WHAT YOU ARE ASKED TO DO
Can you lay out every line of the rows below as a Markdown table with two columns, No. for the line number and Text for the line itself? Skip blank lines and leave the pictures out.

THE DATA
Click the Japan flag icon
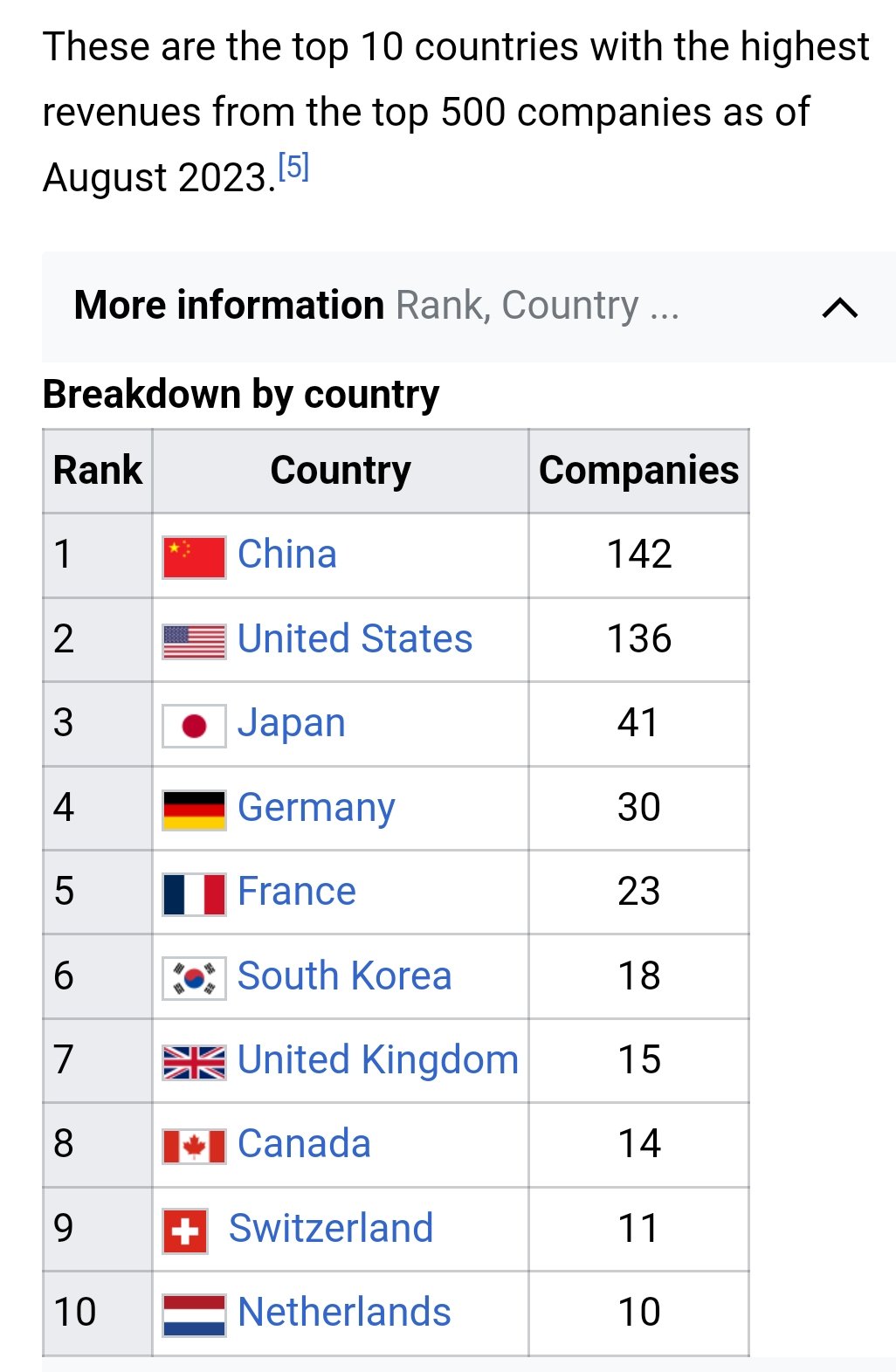 [x=194, y=726]
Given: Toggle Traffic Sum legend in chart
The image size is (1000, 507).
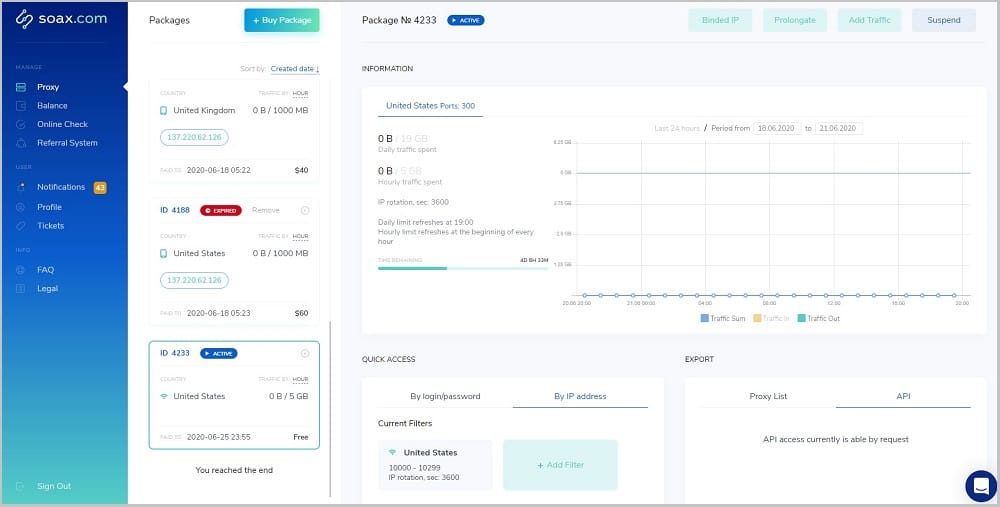Looking at the screenshot, I should pyautogui.click(x=723, y=318).
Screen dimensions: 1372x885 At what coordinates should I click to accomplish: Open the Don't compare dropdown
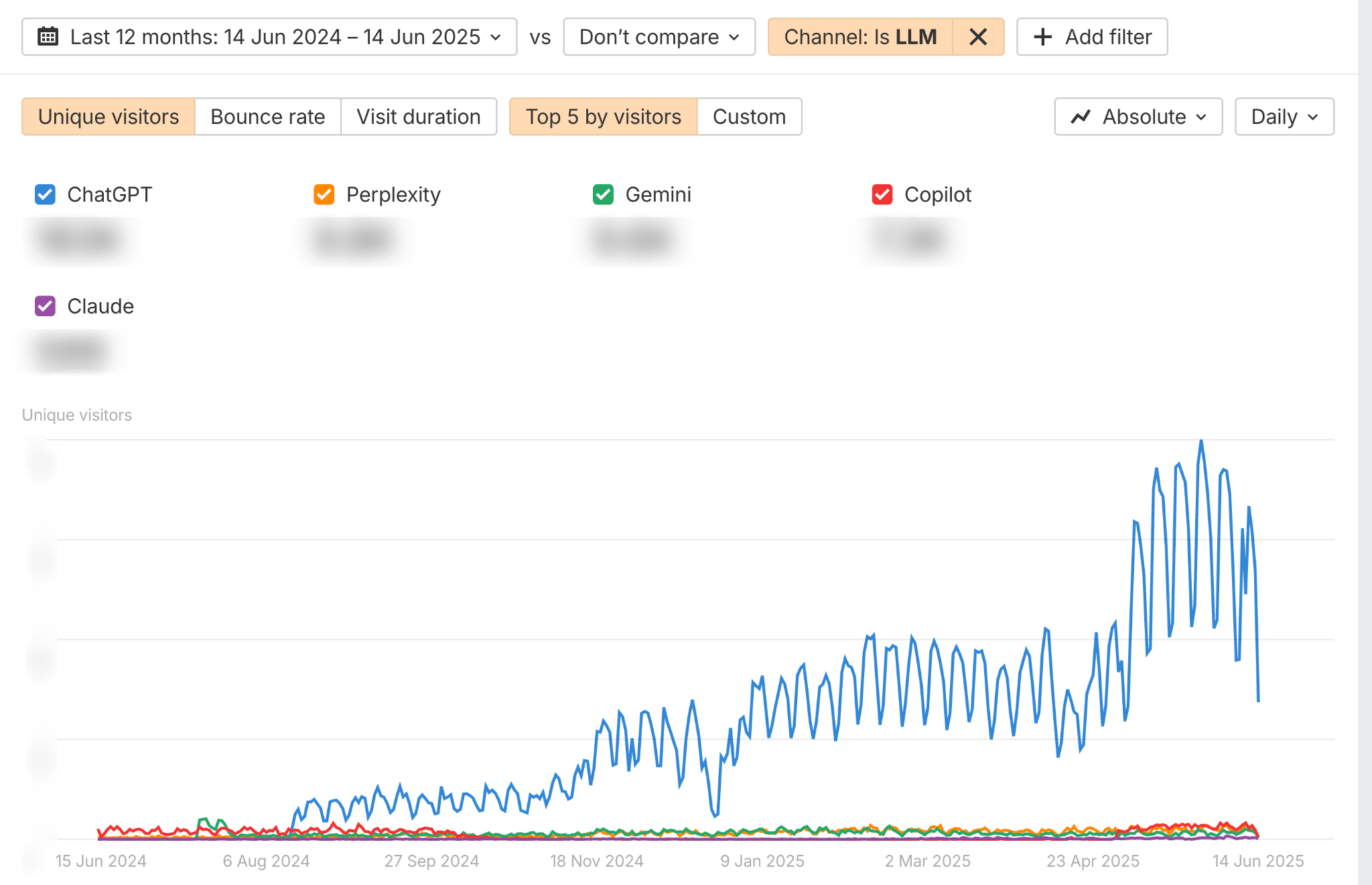[x=659, y=37]
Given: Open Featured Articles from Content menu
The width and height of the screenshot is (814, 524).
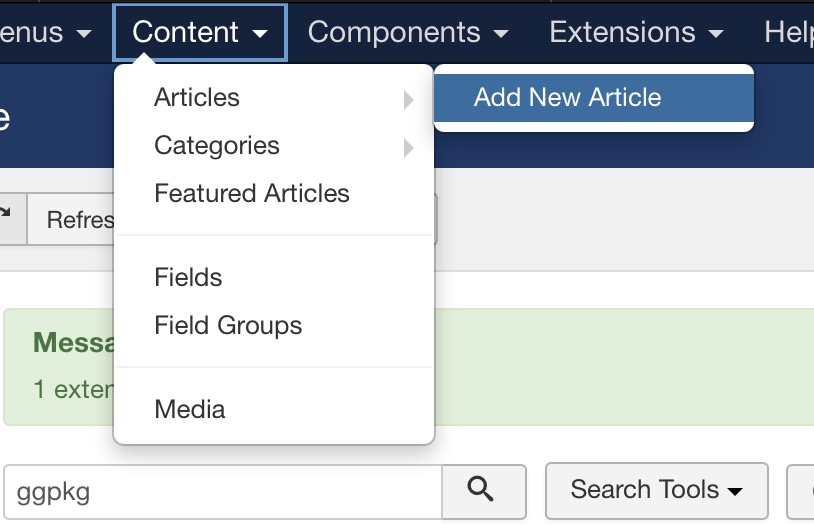Looking at the screenshot, I should (x=252, y=194).
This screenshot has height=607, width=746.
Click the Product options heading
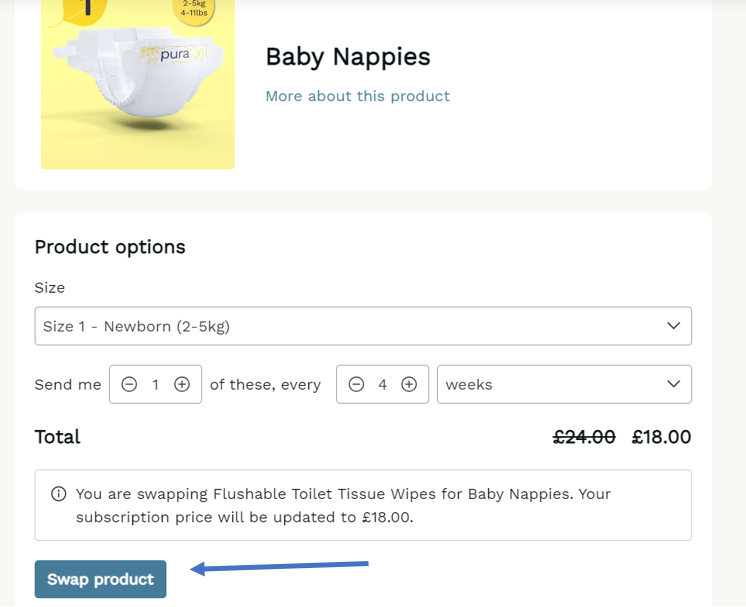point(110,247)
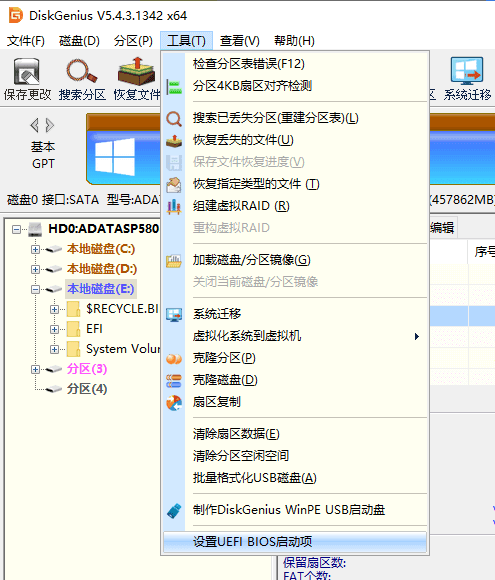This screenshot has width=495, height=580.
Task: Click the Windows partition graphic bar
Action: (123, 149)
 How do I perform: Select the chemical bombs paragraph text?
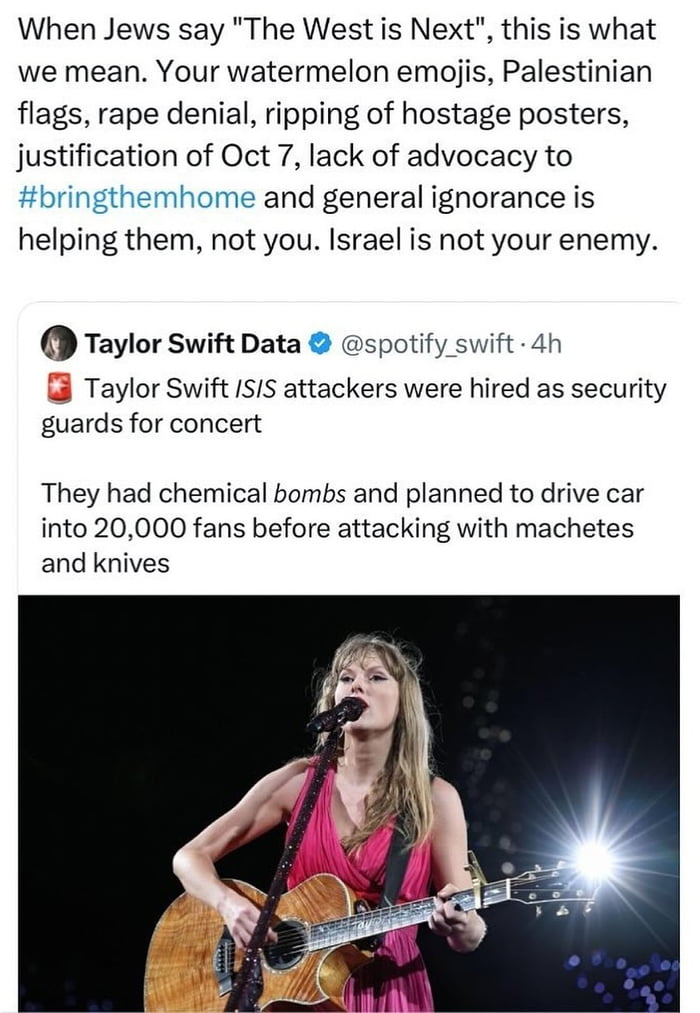340,527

EXERCISE ANSWER
| No. | Text |
|---|---|
| 1 | Click the Japan flag icon |
| 2 |  [x=194, y=726] |
| 3 | Given: Toggle Traffic Sum legend in chart |
| 4 | The image size is (1000, 507). |
| 5 | Looking at the screenshot, I should pyautogui.click(x=723, y=318). |
| 6 | Screen dimensions: 1372x885 At what coordinates should I click to accomplish: Open the Don't compare dropdown |
| 7 | [x=659, y=37] |
| 8 | Given: Open Featured Articles from Content menu |
| 9 | The width and height of the screenshot is (814, 524). |
| 10 | Looking at the screenshot, I should (x=252, y=194). |
| 11 | This screenshot has height=607, width=746. |
| 12 | Click the Product options heading |
| 13 | point(110,247) |
| 14 | This screenshot has width=495, height=580. |
| 15 | Task: Click the Windows partition graphic bar |
| 16 | Action: (123, 149) |
| 17 |  How do I perform: Select the chemical bombs paragraph text? |
| 18 | 340,527 |